What to do:
Count the lines in the records below that contain the word "April", matching case exactly, and give only that number.

Dataset records:
=-=-=-=-=

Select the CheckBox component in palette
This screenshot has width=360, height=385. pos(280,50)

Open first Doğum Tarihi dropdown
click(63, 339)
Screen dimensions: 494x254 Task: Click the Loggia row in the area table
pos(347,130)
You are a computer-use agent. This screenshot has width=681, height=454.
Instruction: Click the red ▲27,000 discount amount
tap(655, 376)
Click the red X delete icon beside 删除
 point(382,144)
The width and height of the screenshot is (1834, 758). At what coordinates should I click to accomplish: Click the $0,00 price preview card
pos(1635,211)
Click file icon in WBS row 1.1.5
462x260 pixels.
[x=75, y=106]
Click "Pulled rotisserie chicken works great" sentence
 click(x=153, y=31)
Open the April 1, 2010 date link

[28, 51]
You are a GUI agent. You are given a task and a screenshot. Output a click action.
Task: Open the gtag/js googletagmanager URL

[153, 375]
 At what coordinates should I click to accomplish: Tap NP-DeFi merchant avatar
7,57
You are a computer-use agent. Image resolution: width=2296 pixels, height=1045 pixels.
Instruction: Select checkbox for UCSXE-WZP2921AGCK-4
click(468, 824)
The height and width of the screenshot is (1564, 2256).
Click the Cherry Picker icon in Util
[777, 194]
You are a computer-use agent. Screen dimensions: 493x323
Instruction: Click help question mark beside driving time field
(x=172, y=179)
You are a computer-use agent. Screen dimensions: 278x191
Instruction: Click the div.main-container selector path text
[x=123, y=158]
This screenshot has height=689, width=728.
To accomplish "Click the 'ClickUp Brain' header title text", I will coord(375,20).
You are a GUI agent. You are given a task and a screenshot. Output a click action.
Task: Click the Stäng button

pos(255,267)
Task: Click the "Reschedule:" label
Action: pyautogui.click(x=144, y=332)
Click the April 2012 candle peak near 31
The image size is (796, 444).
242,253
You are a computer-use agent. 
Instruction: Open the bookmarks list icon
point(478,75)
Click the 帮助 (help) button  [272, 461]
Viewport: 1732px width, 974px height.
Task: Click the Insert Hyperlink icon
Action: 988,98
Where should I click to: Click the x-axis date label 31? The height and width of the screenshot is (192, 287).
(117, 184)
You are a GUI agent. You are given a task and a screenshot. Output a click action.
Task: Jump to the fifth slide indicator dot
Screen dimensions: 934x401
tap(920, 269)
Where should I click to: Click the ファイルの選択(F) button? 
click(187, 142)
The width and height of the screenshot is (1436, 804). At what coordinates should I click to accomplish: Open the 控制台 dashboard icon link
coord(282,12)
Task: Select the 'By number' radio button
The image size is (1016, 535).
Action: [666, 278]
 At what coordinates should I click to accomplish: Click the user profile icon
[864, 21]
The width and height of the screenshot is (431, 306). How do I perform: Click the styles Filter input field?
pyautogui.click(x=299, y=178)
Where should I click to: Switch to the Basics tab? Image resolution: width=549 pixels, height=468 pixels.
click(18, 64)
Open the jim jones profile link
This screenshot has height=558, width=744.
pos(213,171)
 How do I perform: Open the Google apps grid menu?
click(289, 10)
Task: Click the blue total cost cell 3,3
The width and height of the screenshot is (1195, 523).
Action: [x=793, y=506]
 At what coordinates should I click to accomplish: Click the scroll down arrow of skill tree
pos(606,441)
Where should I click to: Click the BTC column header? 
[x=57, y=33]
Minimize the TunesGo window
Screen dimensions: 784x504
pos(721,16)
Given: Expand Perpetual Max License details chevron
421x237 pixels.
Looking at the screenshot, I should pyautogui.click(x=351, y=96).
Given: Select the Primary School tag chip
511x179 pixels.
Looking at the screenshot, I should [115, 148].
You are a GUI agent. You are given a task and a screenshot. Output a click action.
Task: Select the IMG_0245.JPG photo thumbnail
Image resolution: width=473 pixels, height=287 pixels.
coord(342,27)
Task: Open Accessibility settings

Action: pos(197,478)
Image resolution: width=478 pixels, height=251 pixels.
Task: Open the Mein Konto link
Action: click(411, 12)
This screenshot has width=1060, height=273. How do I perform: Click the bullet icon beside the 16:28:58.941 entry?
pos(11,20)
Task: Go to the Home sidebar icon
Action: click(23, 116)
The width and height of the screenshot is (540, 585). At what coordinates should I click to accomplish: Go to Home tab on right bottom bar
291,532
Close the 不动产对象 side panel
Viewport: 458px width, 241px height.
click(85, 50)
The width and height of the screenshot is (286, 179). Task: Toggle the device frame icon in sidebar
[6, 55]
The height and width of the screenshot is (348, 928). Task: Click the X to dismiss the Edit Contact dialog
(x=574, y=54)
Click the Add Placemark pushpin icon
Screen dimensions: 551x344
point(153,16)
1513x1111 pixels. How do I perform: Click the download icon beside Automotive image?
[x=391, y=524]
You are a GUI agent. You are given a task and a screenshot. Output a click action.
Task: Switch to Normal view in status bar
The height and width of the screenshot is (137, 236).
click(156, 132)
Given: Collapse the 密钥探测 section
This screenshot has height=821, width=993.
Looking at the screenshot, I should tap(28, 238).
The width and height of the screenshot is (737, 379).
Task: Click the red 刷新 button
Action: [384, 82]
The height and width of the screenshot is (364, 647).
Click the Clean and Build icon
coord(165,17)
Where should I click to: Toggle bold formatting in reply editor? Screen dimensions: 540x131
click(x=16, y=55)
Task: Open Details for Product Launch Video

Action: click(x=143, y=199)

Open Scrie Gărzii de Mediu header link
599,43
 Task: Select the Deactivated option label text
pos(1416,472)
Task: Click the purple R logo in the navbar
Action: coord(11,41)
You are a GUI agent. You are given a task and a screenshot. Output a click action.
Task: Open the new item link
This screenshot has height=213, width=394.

=-=-=-=-=

Answer to this task:
2